Jana Becker, Stephan Bose-O'Reilly, Dennis Shoko, Josephine Singo, Nadine Steckling-Muschack
Health and Quality of Life Outcomes 2020 July 29, 18 (1): 253

BACKGROUND: The role of artisanal and small-scale gold mining (ASGM) as a source of income is rapidly gaining importance in the economically difficult times in Zimbabwe. Besides limited epidemiological data, no data about the self-reported health-related quality of life (HRQoL) of artisanal and small-scale gold miners exist. The aim of the project was to access HRQoL of ASGM workers to improve the data base and compare the data to the urban Zimbabwean population.
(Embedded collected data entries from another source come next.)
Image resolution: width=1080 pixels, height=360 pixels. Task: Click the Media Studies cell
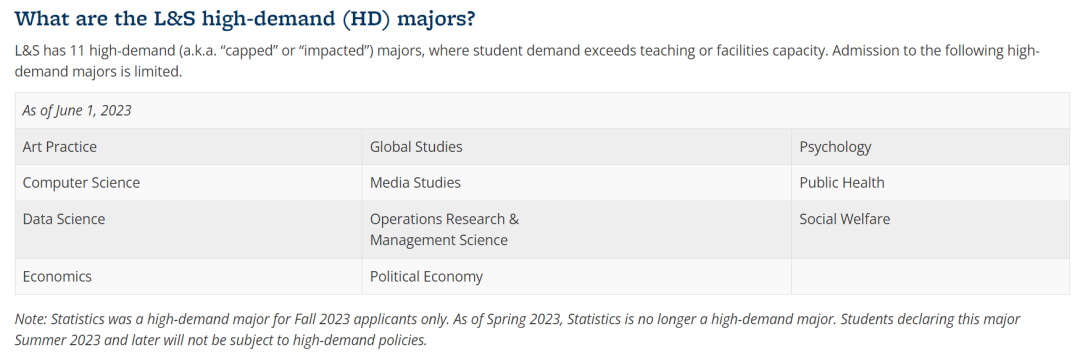click(577, 182)
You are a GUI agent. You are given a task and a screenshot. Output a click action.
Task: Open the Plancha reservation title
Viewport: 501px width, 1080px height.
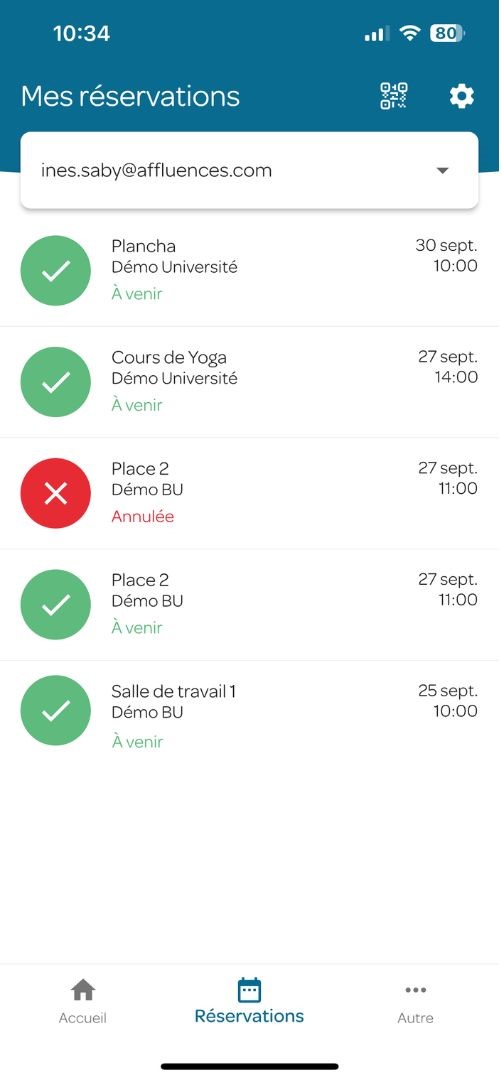pos(143,247)
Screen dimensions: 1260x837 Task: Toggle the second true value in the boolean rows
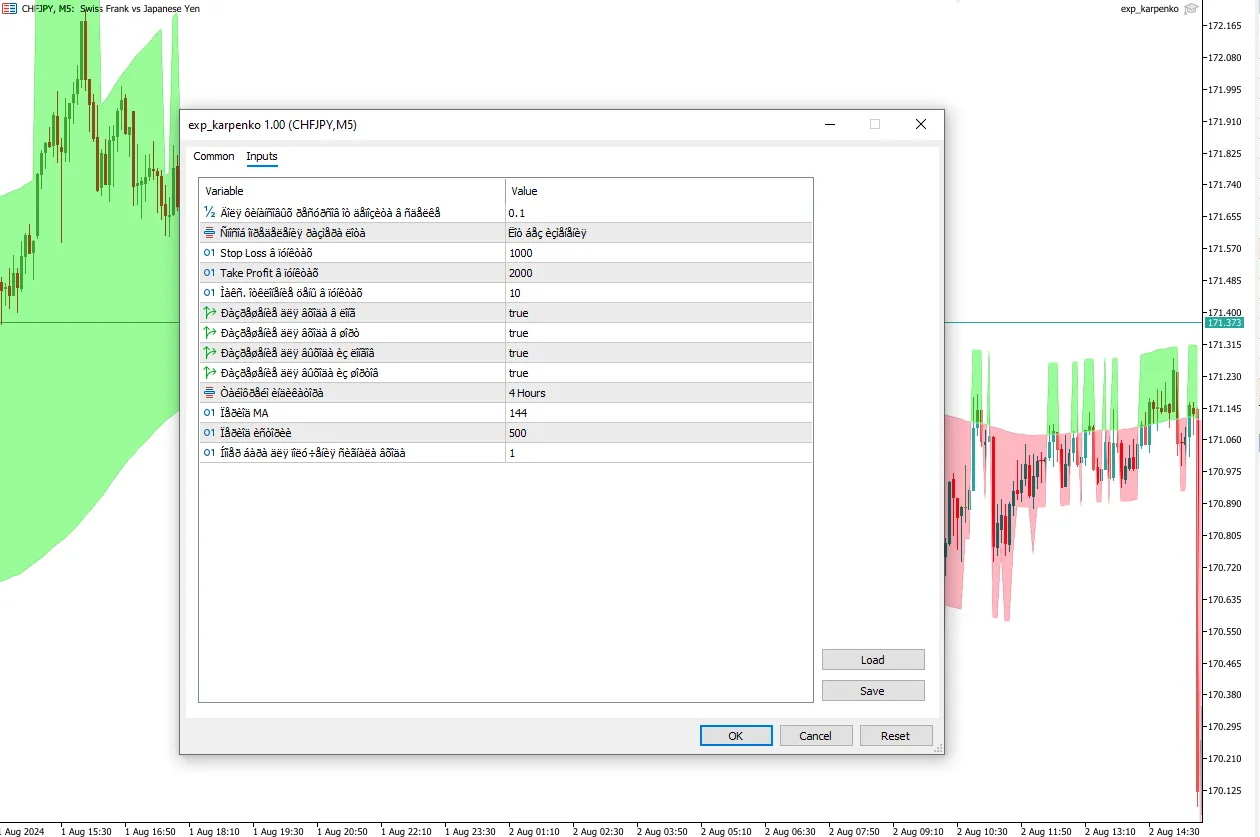point(518,333)
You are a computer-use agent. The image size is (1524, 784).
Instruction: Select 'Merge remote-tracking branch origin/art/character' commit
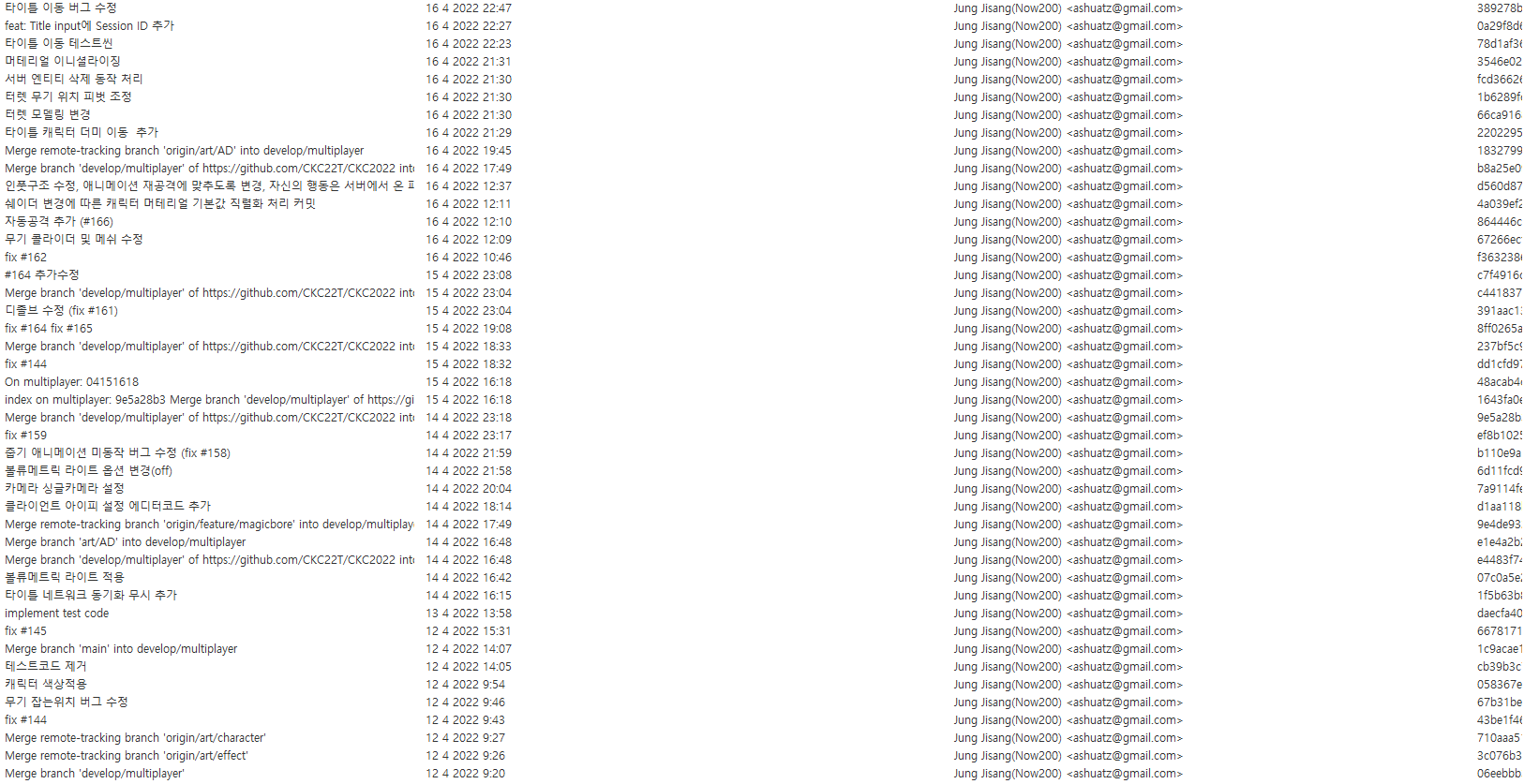(135, 738)
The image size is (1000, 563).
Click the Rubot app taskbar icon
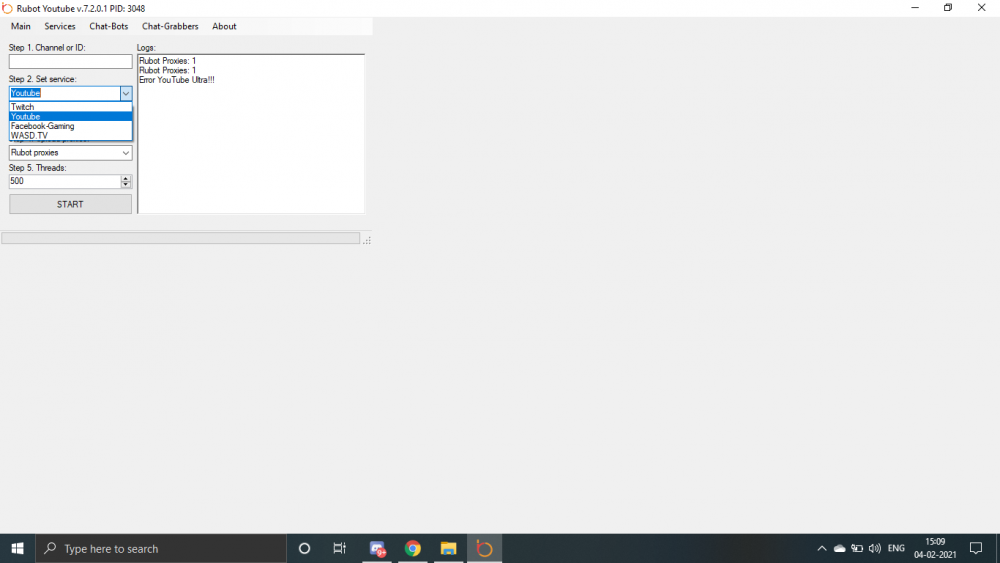485,548
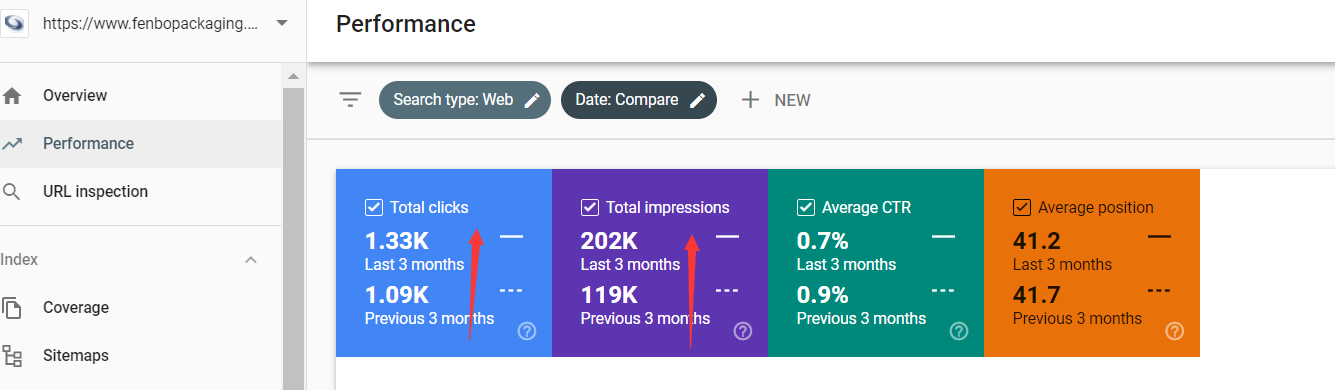The width and height of the screenshot is (1335, 390).
Task: Click the pencil icon on Search type chip
Action: coord(532,100)
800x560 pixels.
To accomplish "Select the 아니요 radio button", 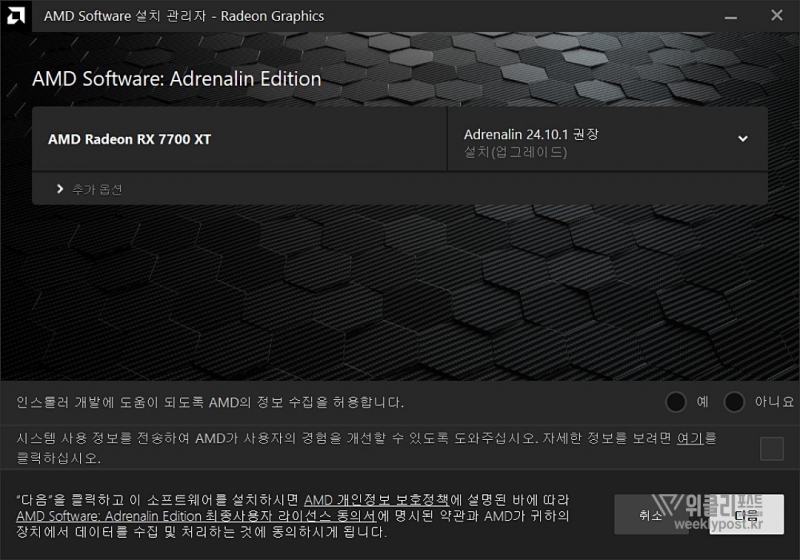I will click(734, 402).
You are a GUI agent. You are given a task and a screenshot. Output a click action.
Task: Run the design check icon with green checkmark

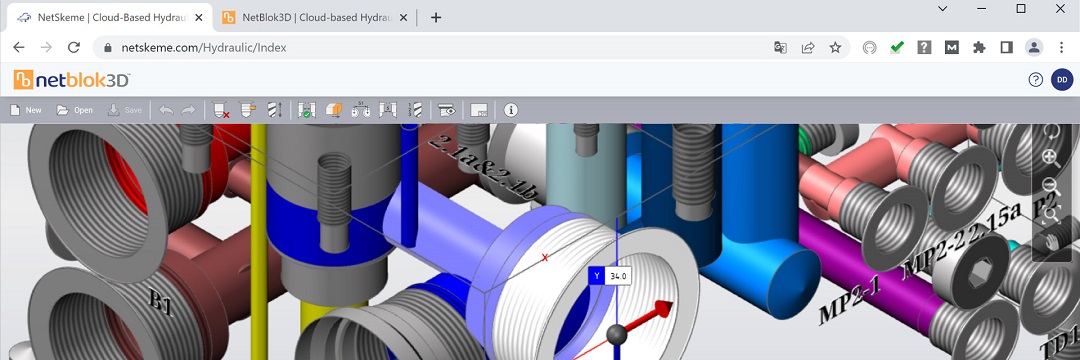tap(307, 110)
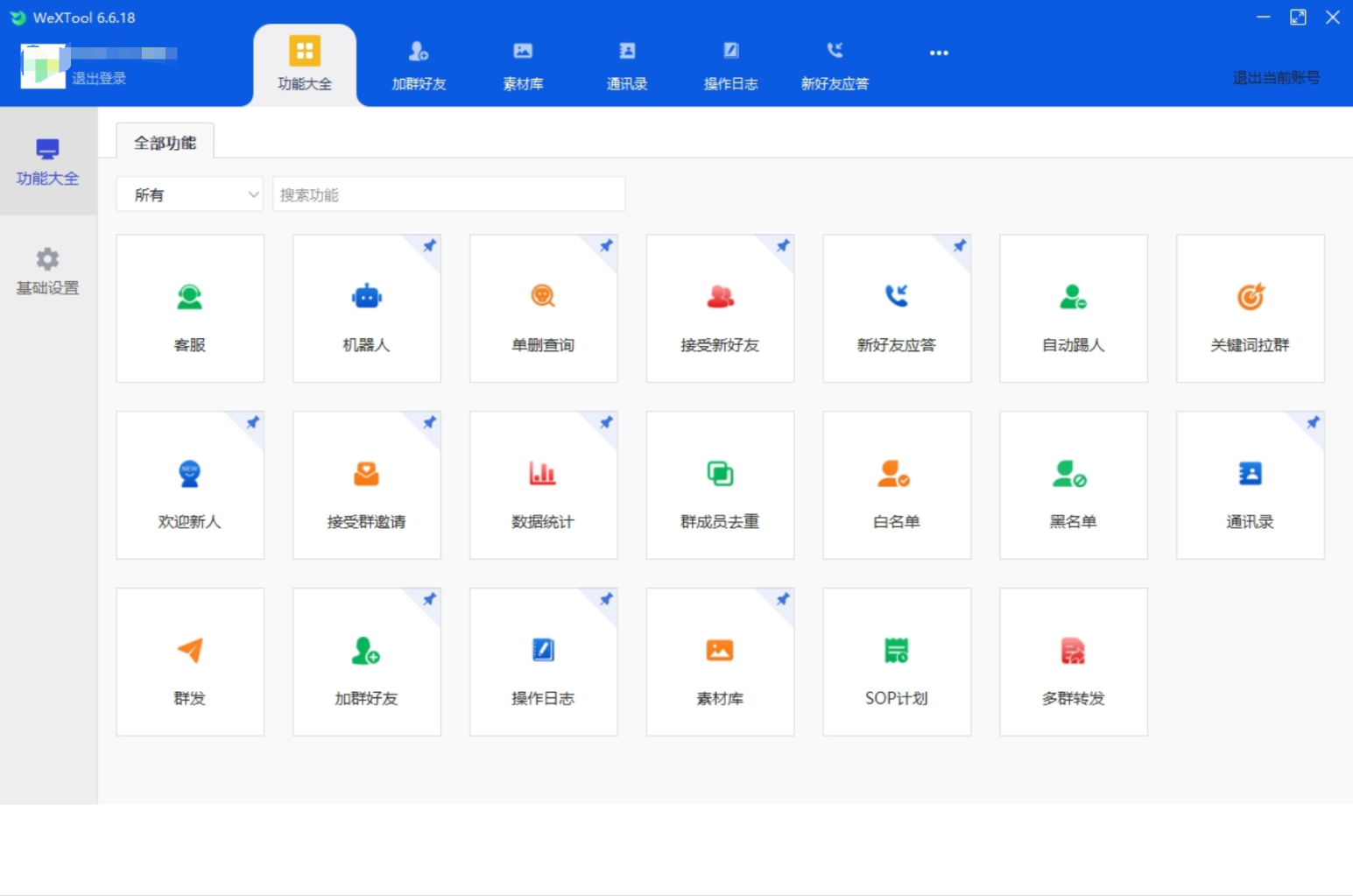Viewport: 1353px width, 896px height.
Task: Launch the 单删查询 query tool
Action: [543, 308]
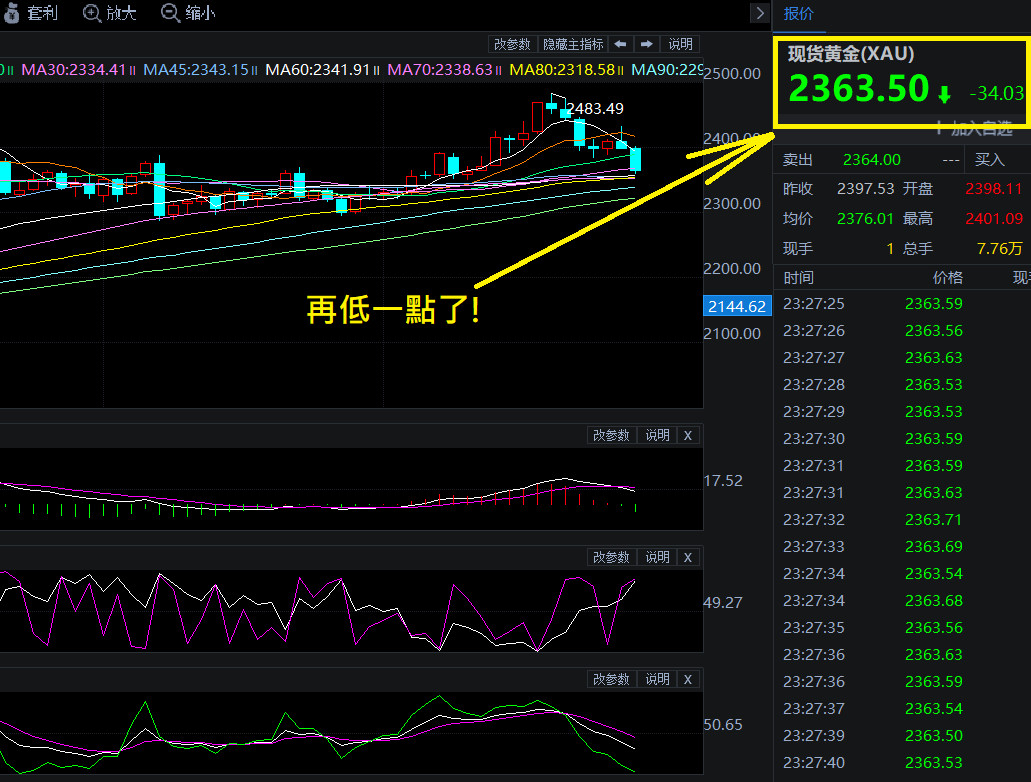Click the 卖出 sell price 2364.00

point(871,159)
METHODS: Data from 83 artisanal and small-scale gold miners in Kadoma, Zimbabwe was analysed. The HRQoL was assessed using the EuroQol dimensions (mobility, self-care, usual activities, pain/discomfort, anxiety/depression) accompanied by the cognition add-on questionnaire (EQ-5D-3L+C) and associated visual analogue scale (VAS). We described the EQ-5D dimensions and VAS values and computed health utility (HU) values using the Zimbabwean tariff. The proportions of miners reporting no problem in each EQ-5D dimension were compared with corresponding proportions reporting any problem (moderate or severe), and mean HU and VAS values were analysed across subgroups of the sample. To test differences between subgroups, Fisher's exact test was used and between urban and mining population, Student's t-test was used.

RESULTS: The reported health states of miners were homogenous, with a large amount (42%) reporting 'full health'. Mean (SD) VAS and HU values were 81.0 (17.5) and 0.896 (0.13), respectively. Subgroup analysis showed that miners with a lower education reported significantly more problems in the dimension of daily activities and miners with mercury contact had more problems in the dimensions of pain/discomfort and cognition. Comparison between mining and urban population showed that in the oldest age group, self-rated VAS values of miners were significantly higher than of their urban counterparts.

CONCLUSIONS: There were no significant differences in the HRQoL of mining and urban populations. However, the reason might be adverse health effects faced by the urban population that do not apply to rural mining areas. A higher education level of miners can improve the HRQoL, which is especially impaired by problems in the cognition dimension.